The Client_Session is a log session object that resides in the component package. As it denotes platform state it is a limited type which cannot be copied in Ada. As a session object is a reference to a platform state changing its state changes the platform. Yet if copies would be allowed the change on one copy would not be reflected to the original and therefore creating inconsistent system state abstractions. As it is a limited type the data flow initialization must be done by a function which in this case is the Create function. Before the session object can be used it needs to be initialized on the platform. This is only allowed if the capability is supplied. As there is no guarantee that the platform actually initialized the object we still need to check its status before use. If the initialization worked a log message is printed and the component sends a success exit to the platform, if not a failure is sent. The platform, being notified about the desired exit, will at some point call the Destruct procedure which can be used to close all remaining sessions. In this case the log session is finalized if it is still active.
When proving the component with gnatprove the following message will be printed:
component.adb:8: medium: precondition might fail, cannot prove not Initialized (Log)
To prevent resource leaks on the platform a session cannot be initialized twice without being finalized inbetween. Calling Initialize on an already initialized object would make the already allocated resources potentially inaccessible by pointing the reference to a new object. To prevent this Initialize comes with a precondition:
package Cai.Log.Client with SPARK_Mode is procedure Initialize (Client : in out Client_Session; Cap : Cai.Types.Capability) with Pre => not Initialized (Client); ... end Cai.Log.Client;
There are two ways to fix this. Either assume that the Log session is never initialized when Construct is called with a precondition:
procedure Construct (Cap : Cai.Types.Capability) with Pre => not Cai.Log.Client.Initialized (Log);
To do this the Log variable that resides in the package body must be moved to the package spec to be visible at the spec of Construct. Or check that Log only get initialized if it is not:
procedure Contruct (Cap : Capability) is begin if not Cai.Log.Client.Initialized (Log) then Cai.Log.Client.Initialize (Log); end if; ... end Construct;
This implementation provides a pure SPARK environment that allows full interaction with the platform. Platform states and subprogram behaviour is expressed by function contracts and proof functions so that components can prove functional properties over the use of platform interfaces. Although this proof information isn't complete yet it already provides a powerful tool to write complex but robust components.

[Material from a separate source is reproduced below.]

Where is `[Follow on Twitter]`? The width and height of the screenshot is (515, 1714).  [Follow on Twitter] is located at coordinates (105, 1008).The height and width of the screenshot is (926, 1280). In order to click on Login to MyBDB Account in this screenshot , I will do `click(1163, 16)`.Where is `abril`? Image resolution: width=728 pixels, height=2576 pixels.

The high quality of the interface comes at the cost of a long and tedious design process. To provide an interface in SPARK its functionality must be expressed in a usable way without violating SPARK restrictions and its behaviour needs to be defined with function contracts. As this needs to be done for each interface by hand there is currently only a small set of interfaces. Those include a simple logging interface and a timer that provides a monotonic system clock. But also a block interface to interact with block devices such as hard disks and a configuration interface that enables the platform to pass external values to the component. On the other hand any platform integration such as setting up signal handlers and callback functions is done by the library providing a high level of abstraction from the platform. This allows porting to multiple different platforms which has been done for Linux. This enables complex software to run unchanged on multiple platforms. As an example we implemented a block device tester that writes and reads random data in a random order, hashes over it and then checks if both hashes are correct. It runs unmodified on both Genode and Linux. Support for components running on the Muen separation kernel natively is also planned.